AMD Bulldozer Architecture - Chess Performance Predictions

Discussion of anything and everything relating to chess playing software and machines.

Moderators: hgm, Rebel, chrisw

FlavusSnow
Posts: 89
Joined: Thu Apr 01, 2010 5:28 am
Location: Omaha, NE

AMD Bulldozer Architecture - Chess Performance Predictions

Post by FlavusSnow »

AMD is scheduled to release a new chip design (Bulldozer) in the next 6 months. I'm curious to see what everyone thinks about the performance penalties or benefits of the new design.

To reduce a description of the new design into a few lines: a single bulldozer module consists of one scheduler, two ALUs, and a Flex-FP (capable of 2 x 128 bit floating points or a single 256 bit floating point operation per clock). In essence, a single module runs two threads, and in some cases will increase performance by 80% in ALU intensive tasks.

Of course, operating frequency is still unknown, but for the sake of discussion lets assume all clocks are equal. Does the general audience here think that the bulldozer design will scale similar to normal cores or do you think they will scale more like intel's hyperthreading cores? e.g. do you think it will be better to run with 4 threads or 8 threads on a 4-module chip?

I'm not really interested in trying to argue Intel vs. AMD, or cost, or anything. I'm interested to know if this new design is good for chess or of no impact or no advancement.

I realize this is speculation, but I find it fun in this case.
bob
Posts: 20943
Joined: Mon Feb 27, 2006 7:30 pm
Location: Birmingham, AL

Re: AMD Bulldozer Architecture - Chess Performance Predictio

Post by bob »

FlavusSnow wrote:AMD is scheduled to release a new chip design (Bulldozer) in the next 6 months. I'm curious to see what everyone thinks about the performance penalties or benefits of the new design.

To reduce a description of the new design into a few lines: a single bulldozer module consists of one scheduler, two ALUs, and a Flex-FP (capable of 2 x 128 bit floating points or a single 256 bit floating point operation per clock). In essence, a single module runs two threads, and in some cases will increase performance by 80% in ALU intensive tasks.

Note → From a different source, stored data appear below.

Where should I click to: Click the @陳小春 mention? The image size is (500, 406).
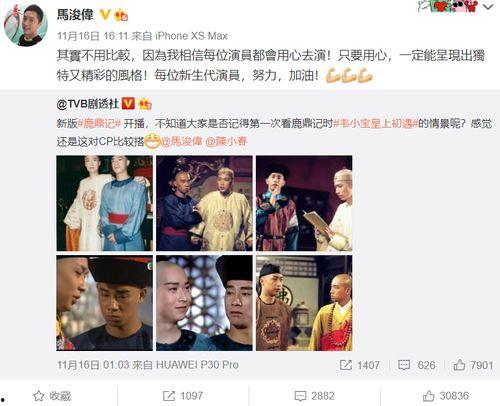tap(226, 141)
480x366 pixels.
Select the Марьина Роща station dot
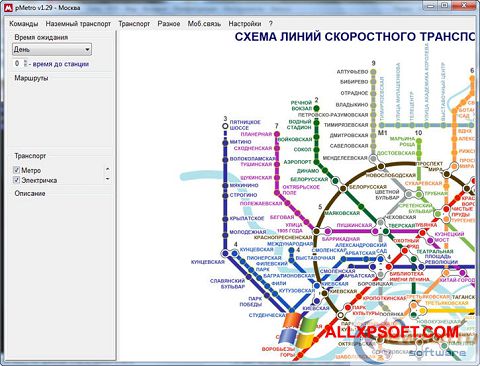pyautogui.click(x=419, y=141)
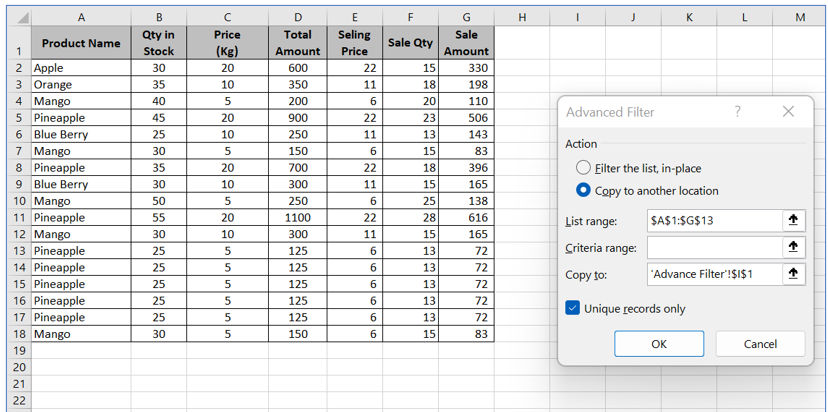Click the Copy to collapse-dialog arrow icon

tap(793, 273)
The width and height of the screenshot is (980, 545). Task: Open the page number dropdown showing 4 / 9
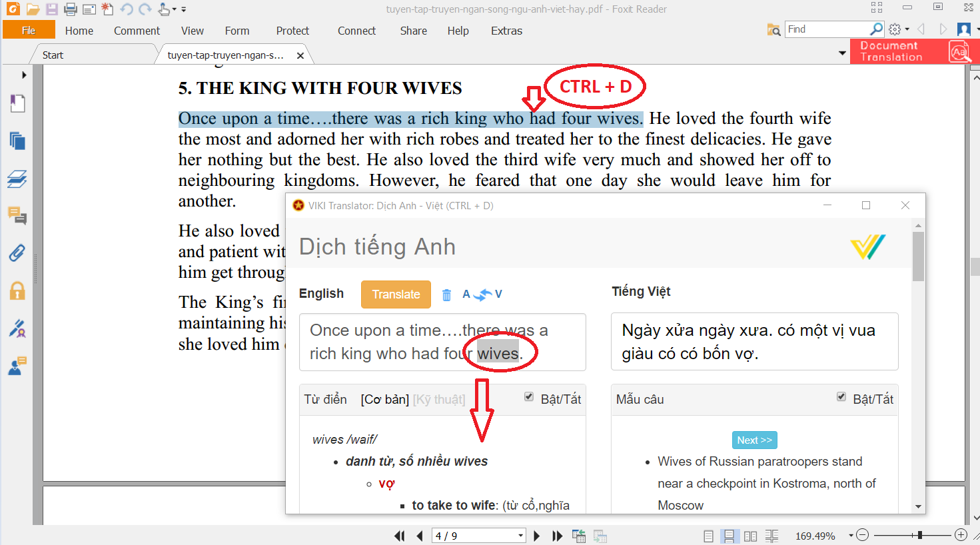519,535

Of course, operating frequency is still unknown, but for the sake of discussion lets assume all clocks are equal. Does the general audience here think that the bulldozer design will scale similar to normal cores or do you think they will scale more like intel's hyperthreading cores? e.g. do you think it will be better to run with 4 threads or 8 threads on a 4-module chip?

I'm not really interested in trying to argue Intel vs. AMD, or cost, or anything. I'm interested to know if this new design is good for chess or of no impact or no advancement.

I realize this is speculation, but I find it fun in this case.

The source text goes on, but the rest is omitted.